Attendees (on Web-ex)

Aurelien Bouteiller (UTK)
Brendan Cunningham (Cornelis Networks)
Brian Barrett (AWS)
Christoph Niethammer (HLRS)
David Bernhold (ORNL)
Edgar Gabriel (UH)
Geoffrey Paulsen (IBM)
George Bosilca (UTK)
Harumi Kuno (HPE)
Hessam Mirsadeghi (UCX/nVidia)
Howard Pritchard (LANL)
Jeff Squyres (Cisco)
Joseph Schuchart
Josh Hursey (IBM)
Joshua Ladd (nVidia/Mellanox)
Matthew Dosanjh (Sandia)
Michael Heinz (Cornelis Networks)
Raghu Raja (AWS)
Ralph Castain (Intel)
Todd Kordenbrock (Sandia)
William Zhang (AWS)

not there today (I keep this for easy cut-n-paste for future notes)

Akshay Venkatesh (NVIDIA)
Austen Lauria (IBM)
Naughton III, Thomas (ORNL)
Artem Polyakov (nVidia/Mellanox)
Brandon Yates (Intel)
Charles Shereda (LLNL)
Erik Zeiske
Geoffroy Vallee (ARM)
Mark Allen (IBM)
Matias Cabral (Intel)
Nathan Hjelm (Google)
Noah Evans (Sandia)
Scott Breyer (Sandia?)
Shintaro iwasaki
Tomislav Janjusic
Xin Zhao (nVidia/Mellanox)

4.0.x

v4.0 release, would like to take this ROMIO one-off fix instead of
- https://github.com/open-mpi/ompi/pull/8370 - Fixes HDF5 on LUSTRE
- Proposing take this one-off for v4.0.6, as a whole new ROMIO is a big change.
- Waiting on v4.0.6rc2 until we get an answer.
- Everyone seems okay with taking this into release branch, and waiting for ROMIO update on master.
- Just needs a review

v4.1

Issue 8334 - a performance regression with AVX512 on Skylake. Still digging into.
- Blocker for v4.1 release. Performance regression.
  - Unclear if the scope is isolated to LAAMPS or all Allreduce.
- VASP - with lots of allreduce didn't see much perf difference AVX on/off
- Weird it wouldn't help, but AVX perf only helps large vector reductions.
- Horivod saw about 20% improvement in original UTK paper @ EURO-MPI
  - https://www.icl.utk.edu/publications/using-advanced-vector-extensions-avx-512-mpi-reduction
Issue 8410 - Build Failure on Apple Silicon.
- Do we just need new updated string, or is that just one of the issues.
- Code changes we need in v4.1.
- Will have exact same problem in PMIx and PRRTE
- Performance with Atomic FIFO is another issue, might not need to backport to v4.1
Issue 8367 - will take to UCX community
- Not yet brought up to UCX community. Josh will take up
Issue 8379 - UCT appears to be default and not UCX
- Jeff repinged for request

Open-MPI v5.0

What's the state of ULFM (PR 7740) for v5.0?

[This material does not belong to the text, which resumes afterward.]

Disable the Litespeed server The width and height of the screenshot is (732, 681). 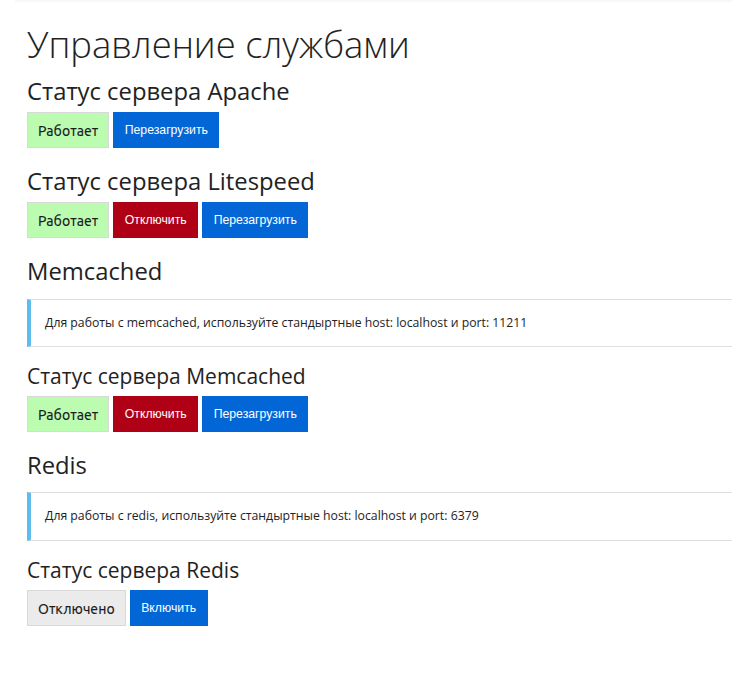click(x=155, y=220)
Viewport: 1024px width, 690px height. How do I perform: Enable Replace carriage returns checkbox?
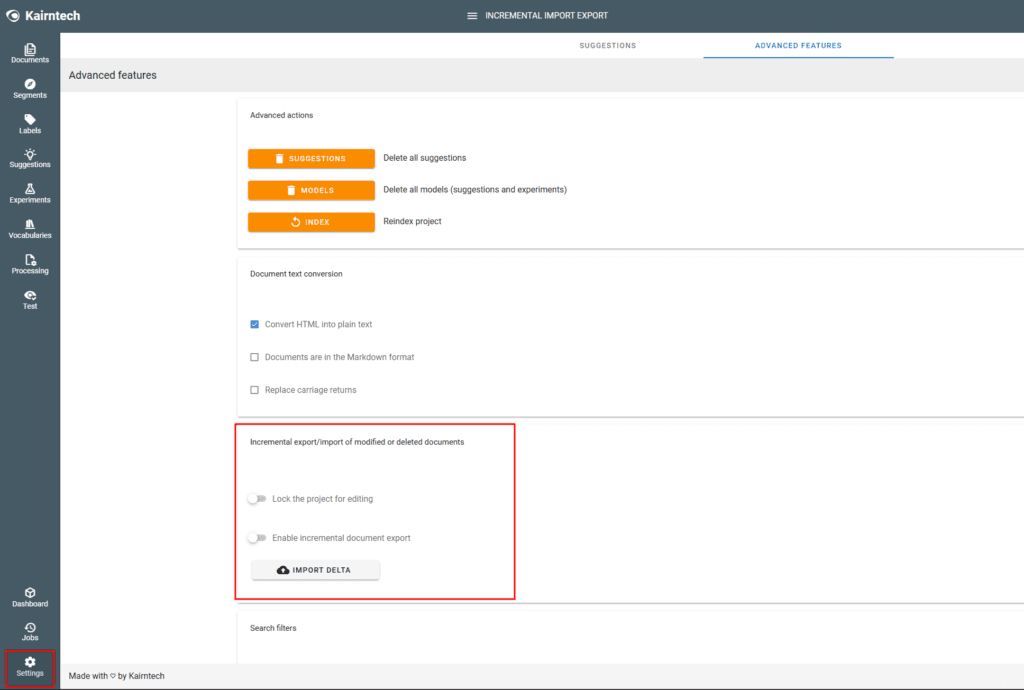(254, 390)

Does the community want this ULFM PR 7740 for OMPI v5.0? If so, we need a PRRTE v3.0
- Howard gave it a spin, and worked with a few issues.
  - -no-orte CI tests will fail
    - This PR detects if you're using an external PRRTE, and if RT is not FT, then it errors out in the configure.
    - -no-orte is just an alias to -no-prrte, so if this is causing issues, may
    - We're pushing to externl PRRTE.
    - This build should only abort if it's requested, but not found.
    - Aurlien will fix, which will make CI fix.
    - compiler fix is just duplicate typedefs.
- Aurelien will make a PR today to add some tests, but unsure how to add to MTT.
  - Put into ibm suite, most will pickup by default.
Are we Feature Complete?
- PRRTE should be ready end of Q1.
- Based on v5.0 tracker, there is a bunch of stuff not in.
- GPU Direct support for OFI MTL
  - AWS working on now. Need to rebase, and upstream.
- OFI BTL changes need to get upstreamed.
- Weeks for MTL
Edgar atomicity issue for OMPIO. Not sure if it's a full feature, but need to have on radar.
- ETA: a few days after Edgar finds time. 2-3 weeks.
Any other big features?
Branch Date will discuss next week.

New Topics

Issue 7486

How to implement so that ./configure --help presents all configure options to users?
Didn't get to 1/25

Issue 8321

Process returns wrong result unless pml is ^ucx.
Looks like the user is trying to use UCX with TCP inside of a container.
- Not sure how well tested UCX+TCP
- If users are using TCP sockets, why is selection picking UCX instead of OB1/TCP_BTL
Should be straight forward to chase down, and
- Possibly an issue with collective and UCX in this runmode.

Setup Github Teams

Jeff can setup so we have single point of contact in github, that many members of organizations can watch
Don't go crazy to start, just setup a few

Longer Term discussions

ROMIO Long Term (12/8)

What do we want to do about ROMIO in general.
- OMPIO is the default everywhere.
- Giles is saying the changes we made are integration changes.
  - There have been some OMPI specific changes put into ROMIO, meaning upstream maintainers refuse to help us with it.
  - We may be able to work with upstream to make a clear API between the two.
- As a 3rd party package, should we move it upto the 3rd party packaging area, to be clear that we shouldn't make changes to this area?
Need to look at this treematch thing. Upstream package that is now inside of Open-MPI.
Might want a CI bot to watch a set of files, and flag PRs that violate principles like this.

Doc update

PR 8329 - convert README, HACKING, and possibly Manpages to restructured text.
- Uses https://www.sphinx-doc.org/en/master/ (Python tool, can pip install)
- Has a built from this PR, so we can see what it looks like.
- Have a look. It's a different approach to have one document that's the whole thing.
  - FAQ, README, HACKING.
Do people even use manpages anymore? Do we need/want them in our tarballs?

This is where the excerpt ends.